Até que um dia pedi para deixarem aberta a porta da arrecadação. Era noite de sonambulismo e queria subir ao sótão. Eles procuraram chamar-me à razão. Que era perigoso, não conhecia sequer a divisória, nunca subira a escada. Mas a minha determinação desarmou-os. Pediram ajuda aos meus avós. O avô calou-se como sucedia sempre que era preciso tomar uma decisão. (Por muito que te custe, Humberto, isto é verdade, ele calou-se, anos a fio viveu e morreu calado, de tal forma que os mais pequenos se espantavam quando o encontravam fora de casa e lhe ouviam a voz, clara como o seu olhar de construtor de relógios). A minha avó achava que não deviam contrariar-se as forças da natureza: os trovões, as enxurradas, os tremores de terra e as paixões verdadeiras. A avó reconhecia na minha deambulação nocturna a força absoluta e ingovernável de um acontecimento natural.

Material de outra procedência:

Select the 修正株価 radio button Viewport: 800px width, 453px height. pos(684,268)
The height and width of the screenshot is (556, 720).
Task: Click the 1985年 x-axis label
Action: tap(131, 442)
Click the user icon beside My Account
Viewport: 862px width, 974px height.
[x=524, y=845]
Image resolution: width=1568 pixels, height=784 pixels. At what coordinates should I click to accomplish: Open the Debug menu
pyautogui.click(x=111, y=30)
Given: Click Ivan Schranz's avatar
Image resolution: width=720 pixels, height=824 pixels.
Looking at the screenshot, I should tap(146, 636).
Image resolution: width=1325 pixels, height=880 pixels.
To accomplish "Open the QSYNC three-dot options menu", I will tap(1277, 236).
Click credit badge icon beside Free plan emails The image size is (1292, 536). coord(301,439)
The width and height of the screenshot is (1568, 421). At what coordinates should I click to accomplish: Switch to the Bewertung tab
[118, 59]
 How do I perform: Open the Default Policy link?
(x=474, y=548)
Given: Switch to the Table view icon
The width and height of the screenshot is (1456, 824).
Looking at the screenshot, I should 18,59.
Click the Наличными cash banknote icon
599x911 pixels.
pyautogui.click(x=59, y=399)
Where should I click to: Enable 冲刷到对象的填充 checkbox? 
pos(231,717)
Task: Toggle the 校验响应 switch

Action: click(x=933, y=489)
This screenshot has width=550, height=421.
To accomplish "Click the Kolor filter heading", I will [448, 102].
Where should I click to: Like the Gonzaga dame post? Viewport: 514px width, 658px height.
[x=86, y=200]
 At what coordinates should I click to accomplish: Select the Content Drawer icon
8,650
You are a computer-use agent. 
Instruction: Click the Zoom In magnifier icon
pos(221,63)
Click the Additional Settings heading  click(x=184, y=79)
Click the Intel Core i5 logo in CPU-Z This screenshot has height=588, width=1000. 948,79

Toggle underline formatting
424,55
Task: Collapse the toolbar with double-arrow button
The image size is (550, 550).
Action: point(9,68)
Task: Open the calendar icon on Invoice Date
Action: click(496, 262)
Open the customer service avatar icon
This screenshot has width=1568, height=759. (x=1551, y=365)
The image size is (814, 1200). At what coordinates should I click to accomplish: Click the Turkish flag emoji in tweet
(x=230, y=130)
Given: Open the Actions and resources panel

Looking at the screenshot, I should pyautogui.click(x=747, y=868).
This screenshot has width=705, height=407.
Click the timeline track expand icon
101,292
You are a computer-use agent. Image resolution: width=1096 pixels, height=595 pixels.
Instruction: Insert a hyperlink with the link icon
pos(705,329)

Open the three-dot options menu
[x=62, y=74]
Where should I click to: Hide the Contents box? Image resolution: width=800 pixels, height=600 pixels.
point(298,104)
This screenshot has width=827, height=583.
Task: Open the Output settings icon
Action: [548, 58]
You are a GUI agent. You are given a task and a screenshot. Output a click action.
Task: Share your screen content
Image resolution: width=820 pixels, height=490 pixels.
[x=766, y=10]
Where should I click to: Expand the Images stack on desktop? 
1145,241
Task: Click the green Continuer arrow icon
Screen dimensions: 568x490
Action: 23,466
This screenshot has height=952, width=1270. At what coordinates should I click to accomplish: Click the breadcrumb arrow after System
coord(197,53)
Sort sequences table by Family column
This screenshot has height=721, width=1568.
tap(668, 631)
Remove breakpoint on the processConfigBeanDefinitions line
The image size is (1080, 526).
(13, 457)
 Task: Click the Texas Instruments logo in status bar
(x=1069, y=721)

Nessa noite, quando eu era Simão, eles vigiaram-me. E viram como avancei resoluto no corredor, atravessei a primeira sala da arrecadação até à escada interior que levava ao sótão. Só se ouvia a respiração do meu avô, um silvo cada vez mais rápido até o meu pai se virar, lhe tocar levemente no braço e ele respirar de forma mais controlada. Alguém abriu uma luz já eu subia. Em cima percorri os livros empilhados que tinham sido da minha avó, Stefan Zweig à mistura com Jonh Chofer Russo, Madame Delli e os policiais da Vampiro. O Almanaque, O Gato Preto, O Cavaleiro Andante, os livros da Biblioteca Cosmos, Ginástica Sueca, Erico Veríssimo, A Selva de Ferreira de Castro em fascículos atados a cordel. Depois o meu avô gritou:- Não , para aí não. Mas uma vez mais o meu pai lhe pediu silêncio. E viram-me deitar no chão de pinho e rastejar, de uma maneira horrível, contaram eles mais tarde, para um desvão esconso onde estavam as cartas de amor da minha avó, em caixotes, todos marcados com uma morada misteriosa de Viseu: Quinta da Poça das Feiticeiras. Pelo modo como me sentei parecia ser um cliente habitual daquele canto. E na semi escuridão- mas havia feixes de luar que as telhas despejavam sobre as cartas- folheava uma a uma e em algumas deixava as marcas dos dedos ensanguentados pelas falhas de madeira do sobrado.


(1)A citação é do poema O terceiro de Rui Pires Cabral, do livro Longe Da Aldeia, Averno 2005.